The most interesting move is that it shifts the discussion from individual prejudice to the social production of moral categories.

The attribution-error section is particularly important. A lot of discussions stop at "people are biased." But the stronger claim is that institutions, media systems, legal frameworks, and political rhetoric can stabilize those biases. If an entire society consistently explains one group's violence as contextual and another group's violence as essential, that's no longer just a cognitive error. It's an ideological structure.

That aligns with thinkers like Hannah Arendt, Frantz Fanon, and Achille Mbembe, who all in different ways examined how political systems distribute moral visibility unevenly.

The strongest point: distance vs disconnection

I actually think the "clean hands" section is the most profound part.

Many modern political and economic systems allow people to experience themselves as disconnected from processes that benefit them.

The argument isn't that everyone is equally guilty of everything.

It's that the self-image of being completely outside the system is often fictitious.

That's a deeper claim than simply saying "privileged people are complicit." It's an ontological claim about social life: we are constituted by relations we neither fully choose nor fully control.

In that sense, the critique isn't merely directed at elites. It applies broadly.
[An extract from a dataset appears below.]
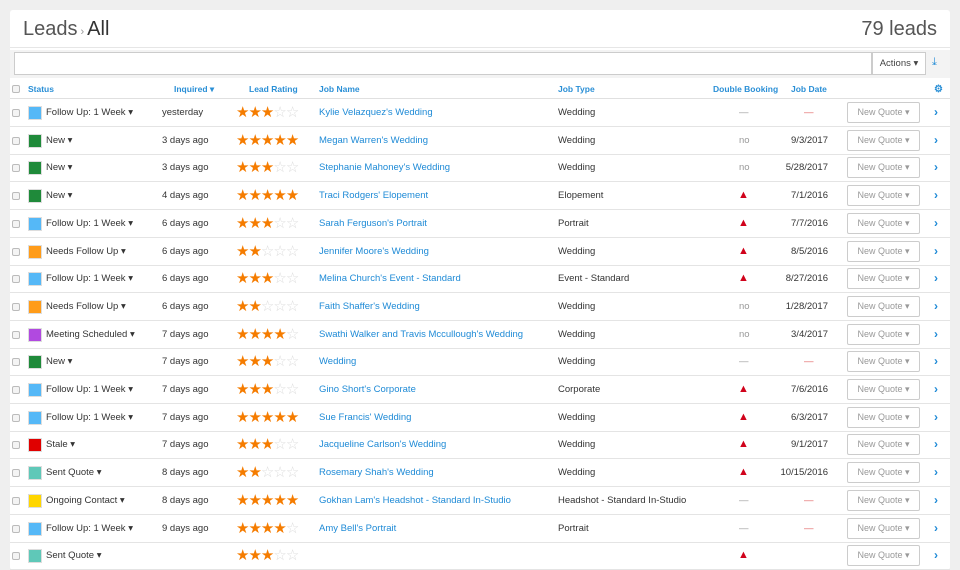 This screenshot has width=960, height=570. I want to click on job-name-link: Megan Warren's Wedding, so click(374, 140).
Most of us consume products, inhabit institutions, and participate in structures whose origins and effects are partly hidden from us.

Where I'd push further

The one place I think the response could go further is on the concept of entanglement itself.
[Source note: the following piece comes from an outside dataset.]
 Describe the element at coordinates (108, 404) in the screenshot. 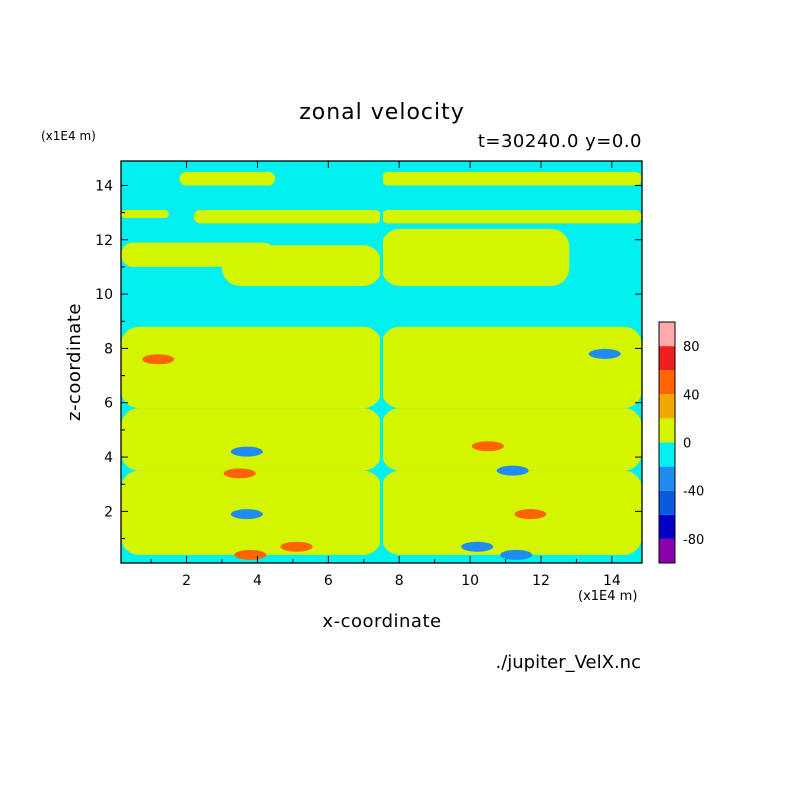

There is a tension between:

  1. Everyone is implicated in systems.
  2. Responsibility is distributed unequally.

Those two ideas are often collapsed into each other.
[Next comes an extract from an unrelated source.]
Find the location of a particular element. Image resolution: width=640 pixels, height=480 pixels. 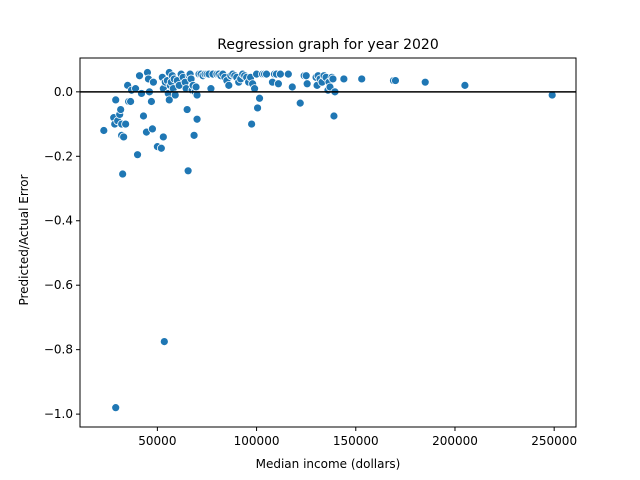

y-tick-label-3: −0.6 is located at coordinates (58, 285).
Some political theories emphasize implication so strongly that differences in power disappear. Others emphasize hierarchy so strongly that ordinary participation disappears.

A robust framework needs both.

For example:

  • A consumer and a multinational executive may both be entangled in a supply chain.
  • They are not equally responsible for designing it.
  • Yet neither is completely outside it.

That distinction prevents entanglement from becoming either:

  • universal guilt, or
  • complete innocence.

The "symmetry" problem is important

Gemini is right to flag this.

The statement:

"Everyone has the same capacity for good and evil."

is philosophically plausible.

But political systems rarely treat people symmetrically.

A crime committed by a member of a stigmatized group often becomes evidence about the group.

A crime committed by a member of a dominant group often remains evidence about the individual.

This is one reason why merely asserting common humanity is insufficient. The question becomes:

Whose individuality is recognized, and whose actions are collectivized?

That's a political question, not just a moral one.

One thing I might challenge

The final claim—

"the problem with most social reasoning is that it seeks to solve problems without accepting complicity"

—is powerful, but perhaps too sweeping.

Some social reasoning genuinely begins from acknowledged implication. Many activists, scholars, religious traditions, and critical theorists have made exactly that move.

The deeper issue may not be failure to recognize complicity, but the persistent desire to preserve a morally purified self-image.

People often want to be:

  • innocent rather than implicated,
  • saviors rather than participants,
  • observers rather than actors.

That tendency exists across ideological camps, not just among dominant groups.

Overall

I'd rate the analysis highly because it identifies a recurring pattern:

  1. Create a distinction between "us" and "them."
  2. Explain our actions contextually and theirs essentially.
  3. Convert distance into perceived non-involvement.
  4. Exercise power while maintaining a self-image of innocence or benevolence.

The most original element is not the critique of prejudice itself. It's the claim that separateness is a fantasy that enables moral exceptionalism. Once you take entanglement seriously, the question shifts from "How do we fix them?" to "What relations are we already part of, and what responsibilities follow from that?"

That is a much more demanding ethical position.